Ya sea mediante el camino del estudio socio-lingüístico o gracias a la
experiencia y la formación de un sentido común, tarde o temprano el ser
humano toma conciencia del verdadero peso que tienen los signos, el
valor mágico de las palabras.

El ser humano necesita tender un
puente hacia el mundo para poder ser en el, y este puente es la
cultura, la cual se materializa en múltiples herramientas dentro de las
cuales la central es el lenguaje. Nombrar el mundo, adjudicarle un
nombre a las cosas es diferenciar esas cosas del resto. Al nombrar
aparece la clasificación y desaparece el caos, lo indefinido. Podríamos
decir que los nombres actúan mágicamente
otorgando tanto una forma como un contenido. Establecen fronteras,
delinean bordes y al mismo tiempo vierten significado al interior de la
cosa nombrada. Al nombrar algo, al “conocer el nombre de las cosas o de
los seres” ya estoy capacitado para actuar sobre ello, para
transformarlo, entenderlo, adquirirlo o destruirlo.

No es mi
intención extenderme en este tema ya que es materia sabida por quienes
estudian lo social. Lo que me interesa es ligar este tipo de reflexión
al mundo del arte en las calles, como ya se ha hecho costumbre en este
blog.

Para alguien que se interese en conocer el mundo del graffiti
no podrá pasar desapercibido el hecho de que los artistas del muro
suelen contar con un segundo nombre, distinto al que figura en las
actas del registro civil.

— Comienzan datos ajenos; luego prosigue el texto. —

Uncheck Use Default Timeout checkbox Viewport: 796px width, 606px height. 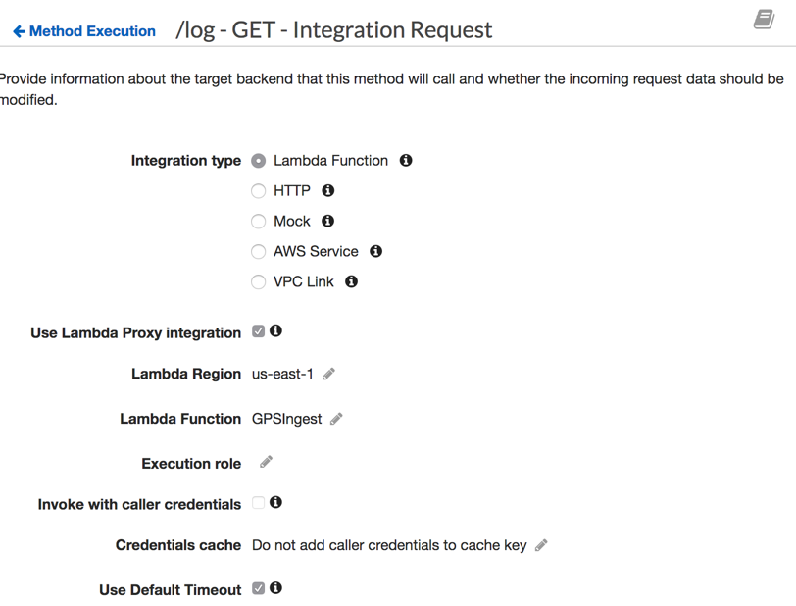(259, 588)
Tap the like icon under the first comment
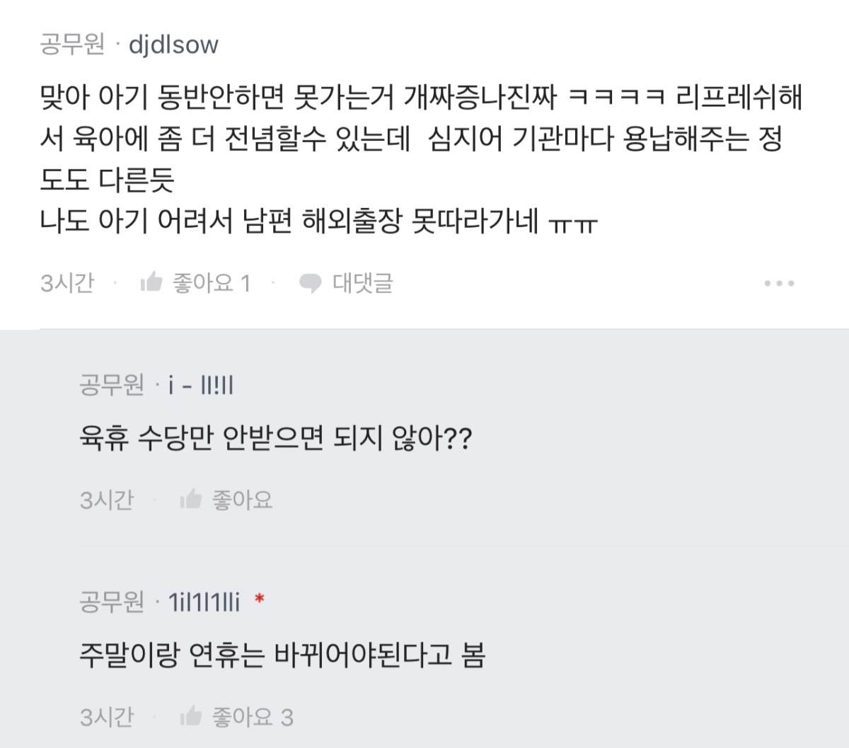Viewport: 849px width, 748px height. (x=152, y=282)
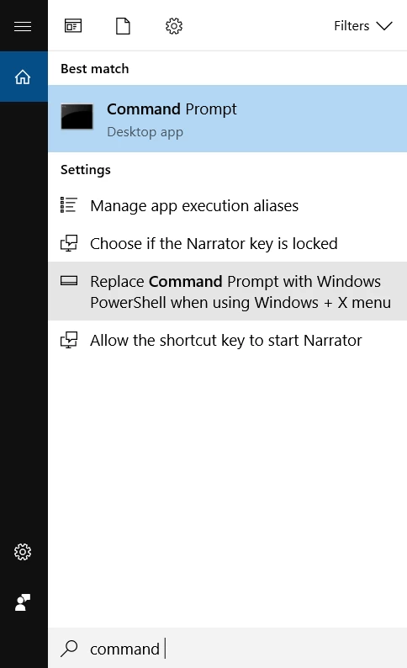Open Allow the shortcut key to start Narrator
This screenshot has height=668, width=407.
(228, 341)
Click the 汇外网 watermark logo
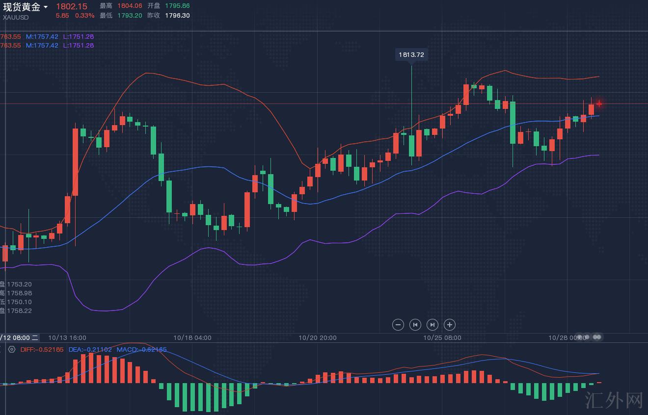648x415 pixels. 614,400
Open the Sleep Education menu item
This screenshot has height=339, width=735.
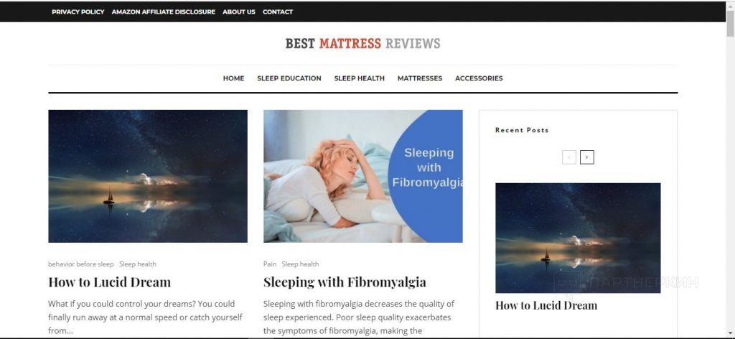click(289, 78)
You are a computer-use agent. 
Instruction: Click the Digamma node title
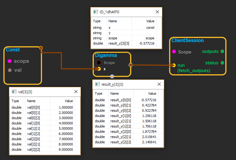pyautogui.click(x=106, y=55)
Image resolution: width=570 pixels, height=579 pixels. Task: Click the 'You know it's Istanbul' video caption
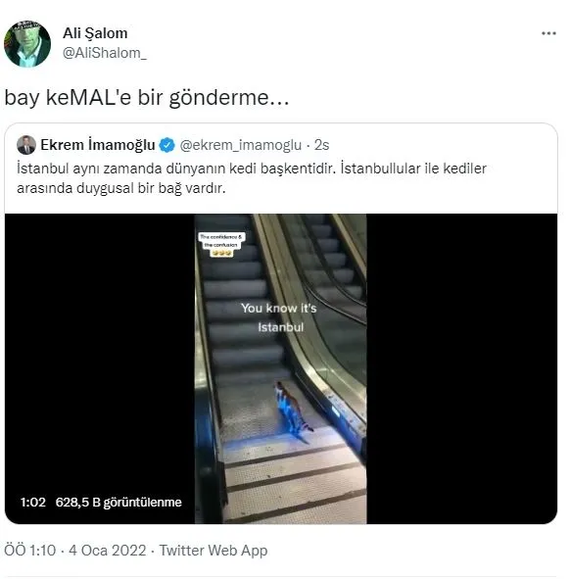tap(279, 317)
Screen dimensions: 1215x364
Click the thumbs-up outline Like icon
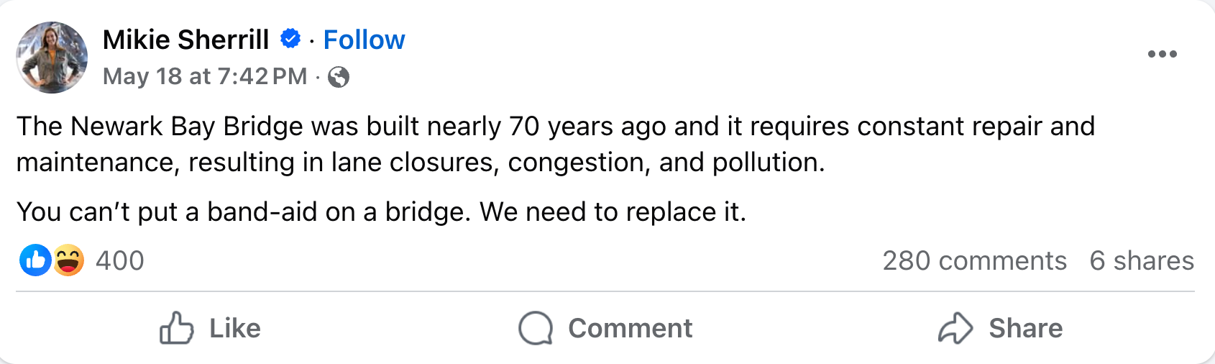pyautogui.click(x=176, y=328)
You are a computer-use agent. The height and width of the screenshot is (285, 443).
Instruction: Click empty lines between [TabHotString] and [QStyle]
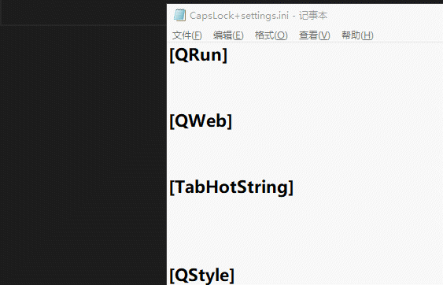pyautogui.click(x=305, y=231)
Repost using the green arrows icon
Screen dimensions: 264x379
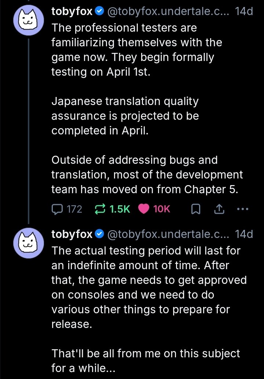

Hablo del tag, el nickname, la chapa, apodo o alias.

Es más, puede que este hecho, está característica de la escena graffitera
si pase desapercibida para muchos ya que es parte integral de ella,
forma parte de sus códigos y de sus prácticas significantes, por tanto
se vive dentro del sentido común y de lo cotidiano.

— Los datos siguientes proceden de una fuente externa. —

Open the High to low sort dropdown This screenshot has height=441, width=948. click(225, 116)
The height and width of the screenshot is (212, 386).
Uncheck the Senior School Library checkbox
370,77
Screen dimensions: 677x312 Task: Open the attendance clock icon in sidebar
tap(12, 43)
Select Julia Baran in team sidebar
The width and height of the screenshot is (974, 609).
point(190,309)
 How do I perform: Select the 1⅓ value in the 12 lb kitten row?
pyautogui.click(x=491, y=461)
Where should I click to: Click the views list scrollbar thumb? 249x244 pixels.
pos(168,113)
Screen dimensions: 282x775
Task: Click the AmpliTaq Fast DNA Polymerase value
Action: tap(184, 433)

Sin embargo me llama la atención, pues construir un tag
personal cumple una función ritual, en muchos casos es como un renacer
de la identidad y es un requisito básico para poder comenzar a utilizar
los muros como medio de expresión.

Porque aquello que veo en los muros son los rastros del escritor de graffiti, sus huellas, fragmentos de su mundo interior y de sus tendencias estilísticas.

Es por eso que el graffiti
ha sido denominado en algunas ocasiones un arte clandestino, porque se
funda en la creación de personajes y personalidades que reemplazan la
identidad formalmente establecida en un sistema legal.

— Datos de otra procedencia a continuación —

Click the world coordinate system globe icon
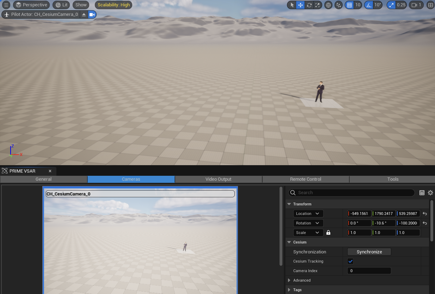This screenshot has height=294, width=435. point(328,5)
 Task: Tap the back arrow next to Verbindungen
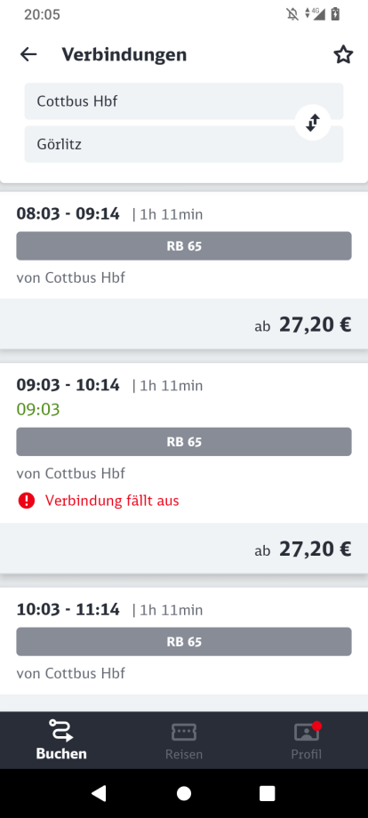[28, 54]
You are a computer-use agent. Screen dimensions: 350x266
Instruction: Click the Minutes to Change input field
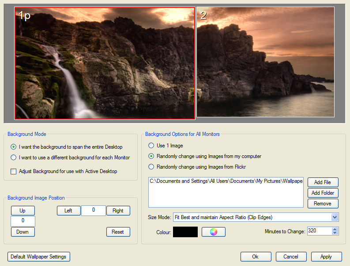(319, 231)
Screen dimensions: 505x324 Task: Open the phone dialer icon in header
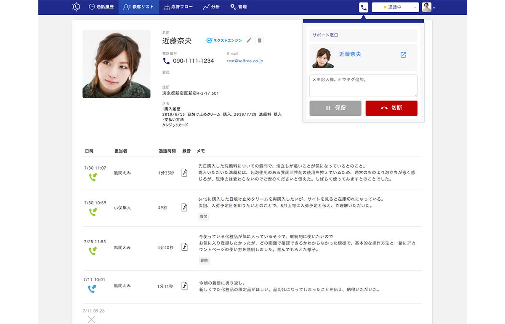pyautogui.click(x=364, y=7)
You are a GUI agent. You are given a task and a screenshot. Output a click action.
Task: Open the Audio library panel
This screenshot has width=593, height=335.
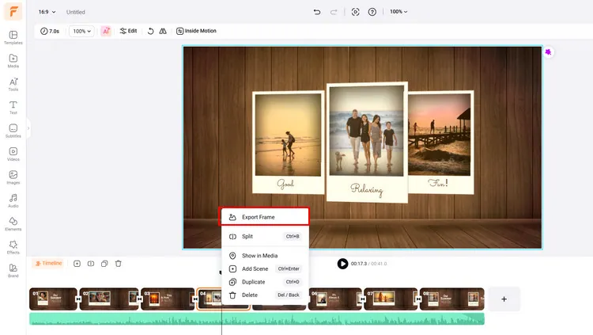13,199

Ahora, cuando hablo del peso mágico de las palabras y de los nombres me refiero al momento en que el escritor de graffiti toma conciencia de la connotación que porta el tag que elaboró para autodefinirse. En muchas ocasiones he escuchado como un graffitero, llegado a una determinada edad o etapa de su maduración, cambia su tag
original porque siente que este “ya no lo representa”. No siempre
sucede, pero cuando ocurre es porque los significados o los sonidos de
ese o este tag
comienzan a incomodar, se convierten en una enfermedad del alma, en una
cárcel de la conciencia de la cual es necesario escapar. Aunque yo no
pinte se lo que significa cargar con un tag encima. No por nada en un tiempo fui Morvus de los UK, enemigo de todo el mundo, y ahora por fortuna soy Bronce Romano miembro de los ZPCrew y amigo de los Run42.

Lo
profundo del fenómeno aparece con los nombres secretos o de la
oscuridad. De la oscuridad no porque sean malignos (o a veces si) sino
porque se encuentran ocultos, incluso para muchos graffiteros. Los nombres secretos son extensiones del tag
original, instrumentos creativos, trajes de gala que el artista solo
utiliza cuando es necesario o al interior de su círculo más cercano. Si
el tag resulta en muchas ocasiones un alter ego de la personalidad cotidiana, el tag
secreto lo diversifica y hace evidente la complejidad del sujeto. No es
una palabra para rayar en cualquier lugar, suele ser un nombre para
firmar en compañía de amigos o para conmemorar a gente importante.